Nelle prime ore del mattino del 13 agosto il magazzino delle Edizioni La Città del Sole è stato oggetto di una grave azione di effrazione, furto e devastazione.

Ad una prima sommaria ricognizione nell’indescrivibile caos in cui è stato lasciato il luogo, è apparso evidente che l’intento delinquenziale degli autori era finalizzato al danneggiamento della casa editrice piuttosto che alla sottrazione di beni. Infatti, insieme con la documentazione amministrativa – relativa alle spedizioni e alla movimentazione del magazzino – l’azione vandalica si è concentrata sui titoli di più recente pubblicazione e, tra questi, soprattutto su quelli di contenuto politico-culturale più qualificato. Centinaia e centinaia di volumi sono stati distrutti o irrimediabilmente danneggiati, mentre soltanto poche copie, apparentemente di un solo titolo – “stranamente” il Volume XXII delle Opere complete di Marx ed Engels – sono state asportate.

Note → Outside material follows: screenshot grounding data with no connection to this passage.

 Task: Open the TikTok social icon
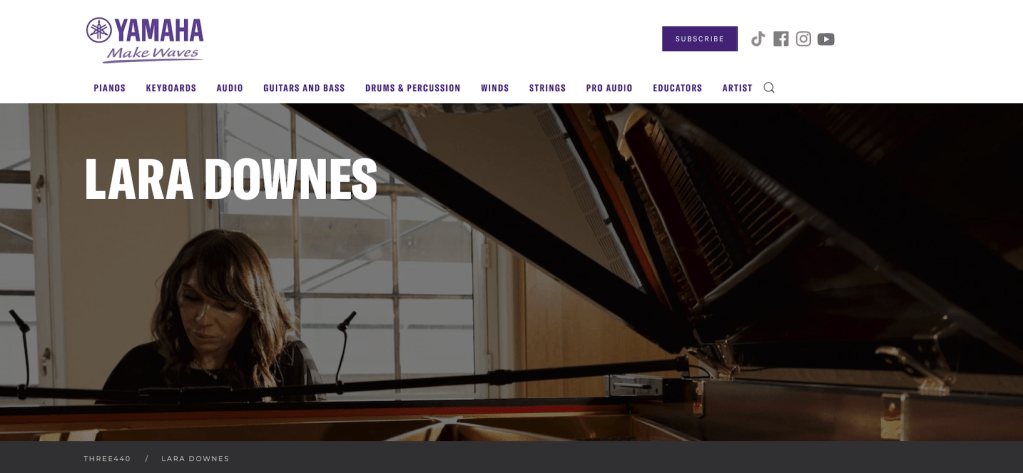[x=757, y=39]
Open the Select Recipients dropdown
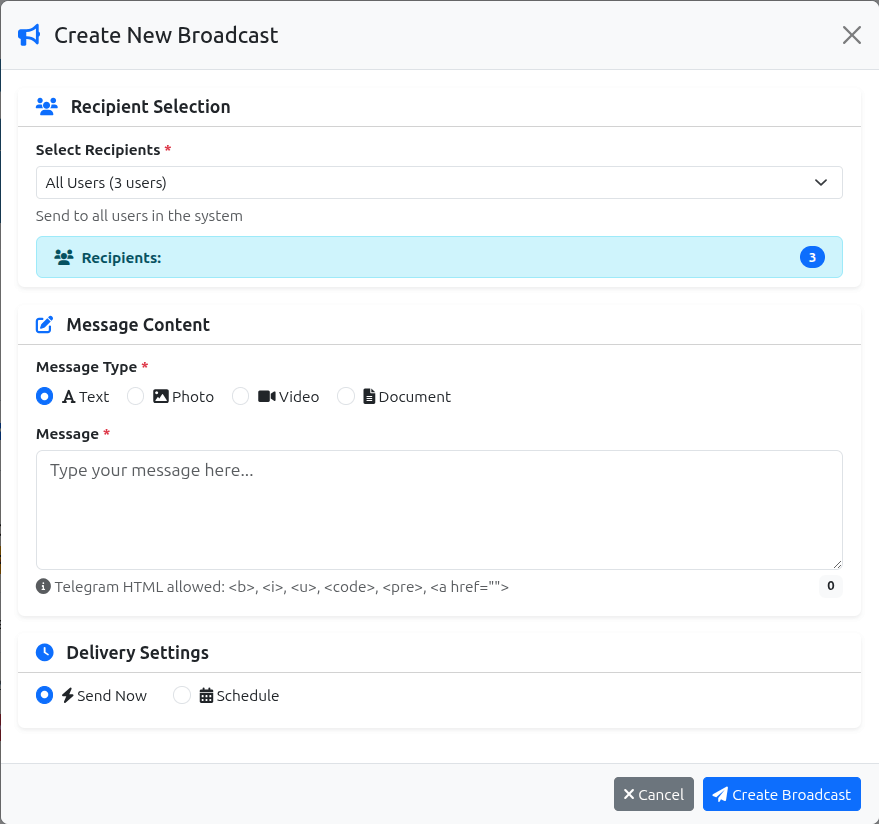The width and height of the screenshot is (879, 824). tap(439, 182)
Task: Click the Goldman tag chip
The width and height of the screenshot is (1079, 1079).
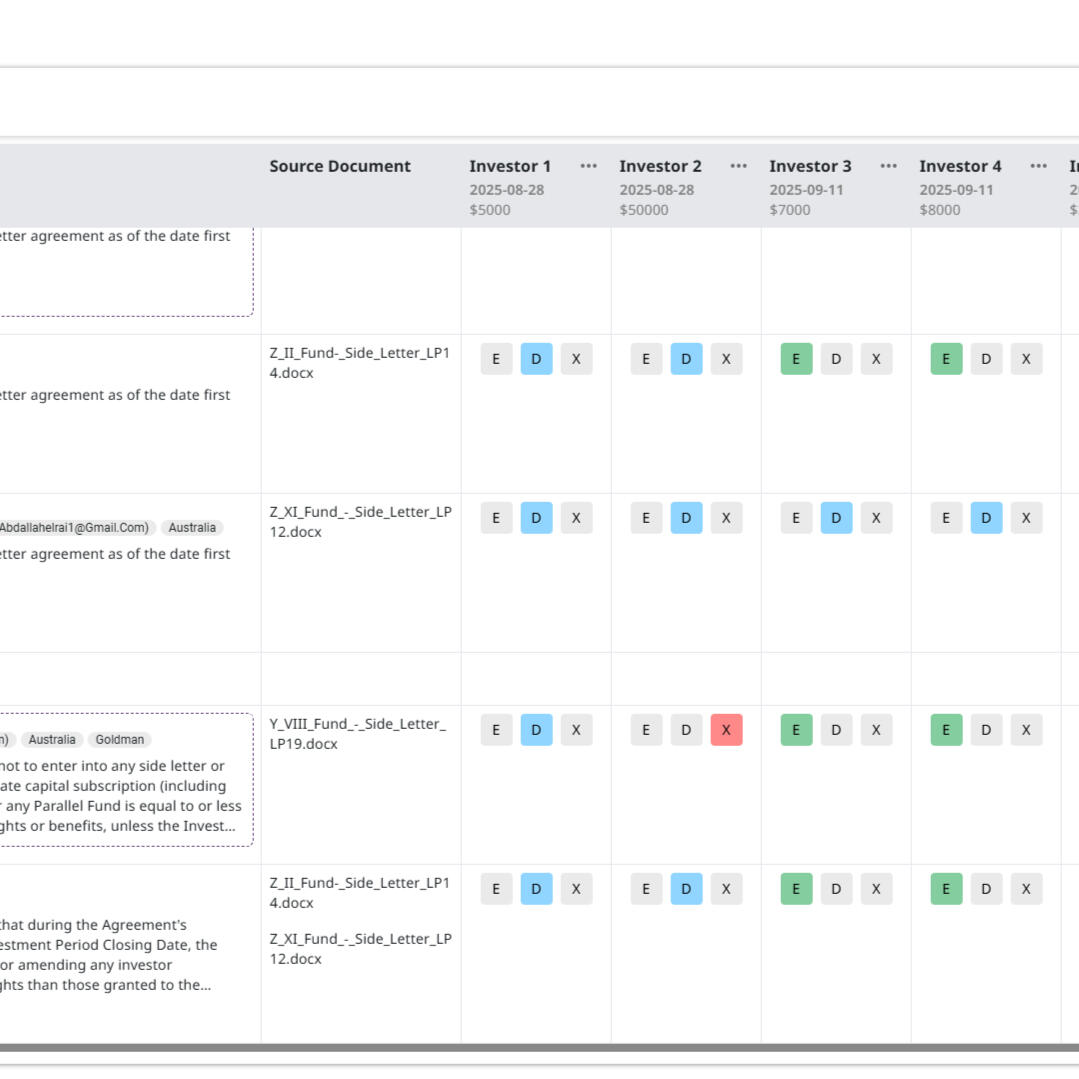Action: (119, 740)
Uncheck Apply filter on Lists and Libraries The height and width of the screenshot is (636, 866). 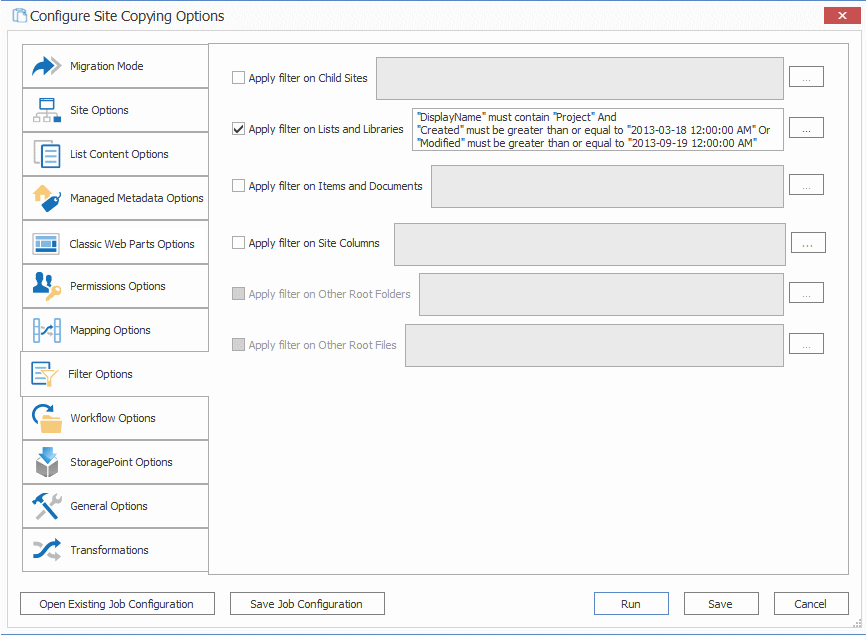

Altra circostanza singolare per un furto con scasso è che anche le attrezzature tecniche di un qualche valore non sono state rubate ma distrutte.

Non abbiamo, al momento, alcun elemento concreto per precisare e indirizzare i legittimi sospetti che si sia trattato di un’iniziativa volta a danneggiare e intimidire pesantemente la nostra iniziativa editoriale in un momento particolare della sua crescita in cui, con la pubblicazione di alcuni titoli – e, in particolare, con la continuazione delle Opere complete di Marx ed Engels –, è stato precisato con chiarezza il ruolo che la casa editrice può e vuole assumere nel dibattito politico-culturale e nelle dinamiche della società contemporanea.

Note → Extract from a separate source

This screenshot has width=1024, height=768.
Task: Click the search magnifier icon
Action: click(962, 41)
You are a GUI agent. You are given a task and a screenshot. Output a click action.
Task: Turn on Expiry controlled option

Una circostanza, tuttavia, merita di essere verificata: giovani abitanti del quartiere hanno riferito di aver tempestivamente avvertito le forze di polizia di quanto stava accadendo senza che la segnalazione avesse alcun seguito. Sarebbe grave e significativo che, mentre – in nome di una fantomatica “sicurezza” – vengono distratte risorse preziose alla ricerca, alla formazione e alle politiche sociali, con la militarizzazione del territorio e l’istituzione di ronde con l’impiego anche dell’esercito, le “forze dell’ordine” ritengano di non procedere neppure ad una verifica della segnalazione di un possibile reato.

In ogni caso questa azione delinquenziale, se ci ha molto pesantemente danneggiato, non ci farà certamente deviare dalla nostra linea di politica editoriale.